| The research unit of Roma Tre
is mainly involved in the activities of the first Theme of the
project; but we also participate the activities of the second
Theme.
Our unit has studied issues related to the extraction of data
from data-intensive web sites. In particular, we have developed
a system, called RoadRunner (Crescenzi et al 2001, Crescenzi
et al. 2002) to automatically generate wrappers for pages from
data-intensive
web sites (see scientific basis). Given a small set of pages
similar in structure, the system generates a wrapper. the wrapper
can then be applied to extract data from pages that share the
same structure as the input pages. Several experiments on real
life web sites have demonstrated the effectiveness and the efficiency
of the approach.
The experiences we have maturated in developing the roadRunner
system (and the system as well) represent the basis of the activities
of the research unit. Our main contributions concentrate on
the theme 1.2 (Adding a new information source to the domain
ontology)
in collaboration with the research unit of Modena. As discussed
in the Model A of the proposal, the extension of a domain ontology
corresponds to the adding of a new information source. In the
case of a data-intensive web source, this process involves the
following tasks: (i) inferring a schema that describes the organization
of data offered by the source, (ii) definition of wrappers to
extract the data from the source, (iii) providing semantics
to the extracted data and schema, and (iv) extension of the
Global Virtual
View.
The techniques developed for the automatic generation of wrappers
represent a partial and limited solution to the above tasks.

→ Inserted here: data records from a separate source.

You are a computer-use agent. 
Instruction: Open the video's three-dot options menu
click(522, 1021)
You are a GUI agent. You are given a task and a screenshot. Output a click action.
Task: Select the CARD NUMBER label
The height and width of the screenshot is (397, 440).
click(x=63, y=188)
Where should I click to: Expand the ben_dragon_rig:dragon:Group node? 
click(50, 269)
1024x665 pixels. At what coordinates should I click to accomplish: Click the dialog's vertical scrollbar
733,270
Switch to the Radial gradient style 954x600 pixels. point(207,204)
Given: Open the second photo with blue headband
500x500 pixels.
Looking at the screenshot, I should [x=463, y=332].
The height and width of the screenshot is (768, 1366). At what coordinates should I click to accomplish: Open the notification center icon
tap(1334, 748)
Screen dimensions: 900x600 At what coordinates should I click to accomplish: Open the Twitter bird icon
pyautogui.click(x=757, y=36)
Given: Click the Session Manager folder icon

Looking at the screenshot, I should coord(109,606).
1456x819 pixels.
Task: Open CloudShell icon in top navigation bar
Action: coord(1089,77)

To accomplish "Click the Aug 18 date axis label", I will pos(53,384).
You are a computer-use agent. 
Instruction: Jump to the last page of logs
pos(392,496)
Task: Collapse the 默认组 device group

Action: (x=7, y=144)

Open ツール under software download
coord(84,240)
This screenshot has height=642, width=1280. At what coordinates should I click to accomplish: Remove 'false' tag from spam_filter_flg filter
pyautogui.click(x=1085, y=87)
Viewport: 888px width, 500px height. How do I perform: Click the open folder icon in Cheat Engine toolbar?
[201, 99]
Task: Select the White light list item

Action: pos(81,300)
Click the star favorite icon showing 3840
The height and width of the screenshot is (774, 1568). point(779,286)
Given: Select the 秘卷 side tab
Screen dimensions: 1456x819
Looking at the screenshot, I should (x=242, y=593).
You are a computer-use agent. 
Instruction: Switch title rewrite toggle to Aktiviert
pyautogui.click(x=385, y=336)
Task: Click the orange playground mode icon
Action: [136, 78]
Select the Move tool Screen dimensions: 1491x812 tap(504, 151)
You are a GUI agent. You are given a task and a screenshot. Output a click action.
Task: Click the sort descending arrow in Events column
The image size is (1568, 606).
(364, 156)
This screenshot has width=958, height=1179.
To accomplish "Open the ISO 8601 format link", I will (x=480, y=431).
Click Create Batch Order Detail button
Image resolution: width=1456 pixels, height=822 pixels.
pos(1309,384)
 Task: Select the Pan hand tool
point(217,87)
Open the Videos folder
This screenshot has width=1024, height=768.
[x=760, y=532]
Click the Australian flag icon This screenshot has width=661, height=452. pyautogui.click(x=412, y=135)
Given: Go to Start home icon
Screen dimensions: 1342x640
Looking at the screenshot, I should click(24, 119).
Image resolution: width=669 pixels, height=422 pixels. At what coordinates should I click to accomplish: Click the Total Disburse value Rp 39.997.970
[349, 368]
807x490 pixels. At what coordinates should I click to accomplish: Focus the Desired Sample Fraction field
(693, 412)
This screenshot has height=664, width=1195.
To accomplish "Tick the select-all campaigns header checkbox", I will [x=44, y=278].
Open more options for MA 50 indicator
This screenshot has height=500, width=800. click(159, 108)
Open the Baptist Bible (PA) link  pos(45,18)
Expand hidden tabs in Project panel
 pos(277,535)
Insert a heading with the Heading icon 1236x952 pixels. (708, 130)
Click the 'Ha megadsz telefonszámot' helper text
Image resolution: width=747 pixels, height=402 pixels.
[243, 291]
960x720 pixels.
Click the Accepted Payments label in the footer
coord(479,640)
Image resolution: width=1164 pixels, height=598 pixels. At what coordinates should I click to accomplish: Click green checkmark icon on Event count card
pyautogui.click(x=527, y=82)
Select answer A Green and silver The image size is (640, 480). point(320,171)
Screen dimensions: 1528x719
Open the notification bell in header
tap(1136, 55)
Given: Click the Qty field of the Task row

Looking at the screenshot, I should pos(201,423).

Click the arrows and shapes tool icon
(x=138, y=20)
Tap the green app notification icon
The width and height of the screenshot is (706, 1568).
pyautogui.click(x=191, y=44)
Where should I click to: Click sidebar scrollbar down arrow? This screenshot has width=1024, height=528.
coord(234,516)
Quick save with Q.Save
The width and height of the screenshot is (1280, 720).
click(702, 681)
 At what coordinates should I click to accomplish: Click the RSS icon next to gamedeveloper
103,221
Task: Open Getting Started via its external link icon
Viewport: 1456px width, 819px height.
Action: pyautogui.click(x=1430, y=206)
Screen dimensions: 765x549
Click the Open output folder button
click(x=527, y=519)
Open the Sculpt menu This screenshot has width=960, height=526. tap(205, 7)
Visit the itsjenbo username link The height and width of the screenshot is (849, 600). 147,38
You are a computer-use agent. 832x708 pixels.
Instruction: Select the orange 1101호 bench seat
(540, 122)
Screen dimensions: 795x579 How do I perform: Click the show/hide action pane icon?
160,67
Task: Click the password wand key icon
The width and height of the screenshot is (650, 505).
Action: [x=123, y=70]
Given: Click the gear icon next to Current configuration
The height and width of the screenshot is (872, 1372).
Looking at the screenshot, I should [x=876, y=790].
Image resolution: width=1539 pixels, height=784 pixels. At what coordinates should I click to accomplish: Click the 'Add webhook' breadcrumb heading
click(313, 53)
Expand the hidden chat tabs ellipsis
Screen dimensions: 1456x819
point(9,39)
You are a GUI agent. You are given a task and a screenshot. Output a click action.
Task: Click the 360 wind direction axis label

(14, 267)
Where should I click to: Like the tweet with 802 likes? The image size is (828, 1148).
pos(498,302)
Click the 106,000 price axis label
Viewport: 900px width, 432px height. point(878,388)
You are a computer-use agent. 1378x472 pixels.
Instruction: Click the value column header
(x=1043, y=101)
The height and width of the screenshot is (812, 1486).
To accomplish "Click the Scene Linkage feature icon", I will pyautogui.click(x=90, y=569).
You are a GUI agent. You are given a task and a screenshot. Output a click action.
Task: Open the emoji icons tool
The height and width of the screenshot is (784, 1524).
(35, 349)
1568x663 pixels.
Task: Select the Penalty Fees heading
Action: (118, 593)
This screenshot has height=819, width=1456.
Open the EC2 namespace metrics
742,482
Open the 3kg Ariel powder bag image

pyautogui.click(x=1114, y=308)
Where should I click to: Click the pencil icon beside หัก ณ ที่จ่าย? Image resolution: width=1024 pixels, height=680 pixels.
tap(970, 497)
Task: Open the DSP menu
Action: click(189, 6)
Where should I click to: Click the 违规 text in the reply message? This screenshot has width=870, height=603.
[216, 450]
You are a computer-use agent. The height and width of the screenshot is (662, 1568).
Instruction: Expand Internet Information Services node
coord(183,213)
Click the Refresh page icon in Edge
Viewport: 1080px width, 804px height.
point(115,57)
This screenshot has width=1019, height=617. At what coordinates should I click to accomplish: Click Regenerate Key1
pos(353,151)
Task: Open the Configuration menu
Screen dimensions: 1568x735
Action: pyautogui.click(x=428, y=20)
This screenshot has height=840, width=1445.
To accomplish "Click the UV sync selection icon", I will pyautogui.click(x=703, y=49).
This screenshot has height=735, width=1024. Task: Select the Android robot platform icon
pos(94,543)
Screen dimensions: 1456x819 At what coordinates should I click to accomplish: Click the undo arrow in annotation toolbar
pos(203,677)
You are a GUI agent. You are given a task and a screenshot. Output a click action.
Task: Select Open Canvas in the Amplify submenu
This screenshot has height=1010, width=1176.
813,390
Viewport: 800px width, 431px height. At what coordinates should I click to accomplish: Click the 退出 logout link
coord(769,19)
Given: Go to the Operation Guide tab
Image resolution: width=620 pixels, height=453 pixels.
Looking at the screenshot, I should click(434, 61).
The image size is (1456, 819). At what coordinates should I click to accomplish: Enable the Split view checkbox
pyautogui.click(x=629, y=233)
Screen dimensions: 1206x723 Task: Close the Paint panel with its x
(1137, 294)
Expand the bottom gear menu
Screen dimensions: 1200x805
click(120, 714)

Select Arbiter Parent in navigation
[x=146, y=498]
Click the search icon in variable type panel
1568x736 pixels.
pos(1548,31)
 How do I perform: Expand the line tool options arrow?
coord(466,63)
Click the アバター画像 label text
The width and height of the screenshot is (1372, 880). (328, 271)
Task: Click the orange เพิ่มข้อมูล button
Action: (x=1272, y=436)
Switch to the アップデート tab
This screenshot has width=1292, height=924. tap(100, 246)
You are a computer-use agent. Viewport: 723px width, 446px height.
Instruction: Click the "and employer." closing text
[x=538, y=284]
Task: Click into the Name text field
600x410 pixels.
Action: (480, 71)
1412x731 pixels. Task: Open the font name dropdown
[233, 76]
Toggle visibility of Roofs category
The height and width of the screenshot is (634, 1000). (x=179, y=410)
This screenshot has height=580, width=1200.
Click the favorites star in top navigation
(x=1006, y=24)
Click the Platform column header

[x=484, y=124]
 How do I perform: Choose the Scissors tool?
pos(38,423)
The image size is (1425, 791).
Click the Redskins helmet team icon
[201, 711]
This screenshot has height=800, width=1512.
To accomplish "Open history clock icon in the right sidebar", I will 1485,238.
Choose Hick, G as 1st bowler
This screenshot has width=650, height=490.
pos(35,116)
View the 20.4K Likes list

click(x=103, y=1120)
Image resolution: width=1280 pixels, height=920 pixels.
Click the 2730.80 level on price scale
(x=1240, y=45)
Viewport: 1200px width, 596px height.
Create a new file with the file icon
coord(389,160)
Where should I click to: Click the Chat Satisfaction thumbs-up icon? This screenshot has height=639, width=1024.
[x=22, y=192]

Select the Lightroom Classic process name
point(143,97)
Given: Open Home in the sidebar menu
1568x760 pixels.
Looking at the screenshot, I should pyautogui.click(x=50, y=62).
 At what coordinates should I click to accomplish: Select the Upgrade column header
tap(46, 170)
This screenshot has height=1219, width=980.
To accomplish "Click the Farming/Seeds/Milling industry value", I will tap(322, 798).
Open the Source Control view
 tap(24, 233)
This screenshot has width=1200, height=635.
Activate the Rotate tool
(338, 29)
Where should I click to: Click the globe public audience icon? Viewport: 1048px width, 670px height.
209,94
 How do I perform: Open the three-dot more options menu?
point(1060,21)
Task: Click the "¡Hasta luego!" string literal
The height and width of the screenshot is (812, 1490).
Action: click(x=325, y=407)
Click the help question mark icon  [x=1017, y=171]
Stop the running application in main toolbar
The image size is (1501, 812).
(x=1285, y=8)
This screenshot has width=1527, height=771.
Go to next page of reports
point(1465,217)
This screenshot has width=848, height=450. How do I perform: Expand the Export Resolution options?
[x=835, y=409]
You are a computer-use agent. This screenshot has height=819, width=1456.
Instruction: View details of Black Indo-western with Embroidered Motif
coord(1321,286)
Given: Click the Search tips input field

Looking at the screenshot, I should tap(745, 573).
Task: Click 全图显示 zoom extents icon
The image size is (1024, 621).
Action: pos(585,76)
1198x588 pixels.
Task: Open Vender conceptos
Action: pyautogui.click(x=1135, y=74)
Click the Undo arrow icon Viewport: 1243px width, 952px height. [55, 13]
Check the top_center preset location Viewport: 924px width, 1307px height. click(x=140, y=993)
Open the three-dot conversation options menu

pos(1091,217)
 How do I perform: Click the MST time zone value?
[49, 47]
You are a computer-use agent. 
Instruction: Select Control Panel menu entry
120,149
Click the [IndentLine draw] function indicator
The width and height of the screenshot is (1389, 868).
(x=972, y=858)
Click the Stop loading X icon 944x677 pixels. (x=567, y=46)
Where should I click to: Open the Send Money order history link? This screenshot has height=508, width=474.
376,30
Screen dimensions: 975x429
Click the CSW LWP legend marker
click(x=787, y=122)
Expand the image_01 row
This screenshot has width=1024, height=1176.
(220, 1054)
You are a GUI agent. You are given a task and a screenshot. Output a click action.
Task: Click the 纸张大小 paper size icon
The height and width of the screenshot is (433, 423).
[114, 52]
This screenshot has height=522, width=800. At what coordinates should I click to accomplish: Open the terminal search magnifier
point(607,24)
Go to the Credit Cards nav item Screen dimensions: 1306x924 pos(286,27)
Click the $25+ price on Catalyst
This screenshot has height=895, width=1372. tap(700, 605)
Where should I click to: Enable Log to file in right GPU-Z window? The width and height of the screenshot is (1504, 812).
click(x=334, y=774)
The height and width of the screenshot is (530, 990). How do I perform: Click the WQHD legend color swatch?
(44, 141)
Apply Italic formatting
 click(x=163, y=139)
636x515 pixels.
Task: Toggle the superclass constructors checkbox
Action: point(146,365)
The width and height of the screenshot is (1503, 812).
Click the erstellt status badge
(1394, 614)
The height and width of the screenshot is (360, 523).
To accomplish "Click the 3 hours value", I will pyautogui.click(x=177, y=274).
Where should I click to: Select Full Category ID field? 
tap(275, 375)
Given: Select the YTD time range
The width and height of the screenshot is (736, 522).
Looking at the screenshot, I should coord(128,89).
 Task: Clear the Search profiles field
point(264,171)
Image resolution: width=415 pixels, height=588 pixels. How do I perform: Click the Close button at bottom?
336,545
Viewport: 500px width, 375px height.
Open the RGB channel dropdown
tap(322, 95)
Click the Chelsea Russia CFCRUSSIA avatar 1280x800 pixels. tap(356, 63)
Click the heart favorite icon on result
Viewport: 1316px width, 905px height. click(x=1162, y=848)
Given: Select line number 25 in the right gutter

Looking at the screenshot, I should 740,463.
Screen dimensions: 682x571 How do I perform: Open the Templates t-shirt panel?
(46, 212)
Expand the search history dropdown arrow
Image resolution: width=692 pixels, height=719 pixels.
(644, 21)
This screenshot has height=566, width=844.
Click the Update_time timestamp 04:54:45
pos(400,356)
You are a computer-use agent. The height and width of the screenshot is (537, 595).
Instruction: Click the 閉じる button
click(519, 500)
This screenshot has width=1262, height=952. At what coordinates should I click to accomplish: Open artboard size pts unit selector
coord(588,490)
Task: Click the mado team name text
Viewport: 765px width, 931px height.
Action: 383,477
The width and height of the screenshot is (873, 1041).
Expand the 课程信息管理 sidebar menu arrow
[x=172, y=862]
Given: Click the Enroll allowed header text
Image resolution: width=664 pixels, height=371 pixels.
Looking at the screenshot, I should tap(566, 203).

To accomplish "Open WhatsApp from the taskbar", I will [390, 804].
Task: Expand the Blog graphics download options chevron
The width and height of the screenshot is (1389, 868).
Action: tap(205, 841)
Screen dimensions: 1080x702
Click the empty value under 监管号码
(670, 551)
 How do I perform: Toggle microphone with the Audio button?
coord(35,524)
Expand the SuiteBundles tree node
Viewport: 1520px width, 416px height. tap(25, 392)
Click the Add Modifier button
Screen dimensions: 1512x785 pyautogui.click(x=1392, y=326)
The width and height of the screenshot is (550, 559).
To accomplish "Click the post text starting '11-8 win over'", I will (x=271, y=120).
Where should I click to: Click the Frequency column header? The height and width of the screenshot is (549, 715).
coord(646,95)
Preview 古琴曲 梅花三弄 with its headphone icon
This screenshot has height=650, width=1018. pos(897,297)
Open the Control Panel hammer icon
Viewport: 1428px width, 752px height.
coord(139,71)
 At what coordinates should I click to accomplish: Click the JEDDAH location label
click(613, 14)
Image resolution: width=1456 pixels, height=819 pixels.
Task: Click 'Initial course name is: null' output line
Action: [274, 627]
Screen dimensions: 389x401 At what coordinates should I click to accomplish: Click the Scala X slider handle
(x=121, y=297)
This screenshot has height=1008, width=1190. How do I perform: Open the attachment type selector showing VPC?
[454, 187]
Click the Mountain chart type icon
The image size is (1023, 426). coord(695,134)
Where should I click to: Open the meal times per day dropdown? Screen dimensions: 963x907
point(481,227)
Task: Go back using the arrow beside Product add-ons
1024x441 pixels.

With respect to the first two tasks, approaches in the literature
can infer a schema, and its associated wrapper, for a set of
structurally homogeneous pages. Modern web sites organize their
pages in several classes (each class containing similar pages),
in a complex and articulated hypertextual structure. In order
to generate wrappers to extract data from a whole site (or from
more than one site)
we need to understand and describe the organization of pages
in the site. Presently, such a description can be depicted only
manually, drastically limiting the scalability of the approach.
The following example illustrates the issue. Consider the web
site of a sport event of worldwide interest. It contains thousands
of pages containing information about teams, players, matches,
and news. The site content is organized in a regular way; for
example
we may find one page for each player, one page for each team,
and so on. These pages are themselves well-structured. For instance
all the player pages share the same structure and, at the intensional
level, they present similar information (the name of the player,
his current club, a short biography, etc.). Similarly, all team
pages share a common structure and a common intensional information,
which are different from those of the players. Also, pages contain
links to one another, in order to provide effective navigation
paths that reflect semantic relationships; for example, every
team page contains links to the pages of its players.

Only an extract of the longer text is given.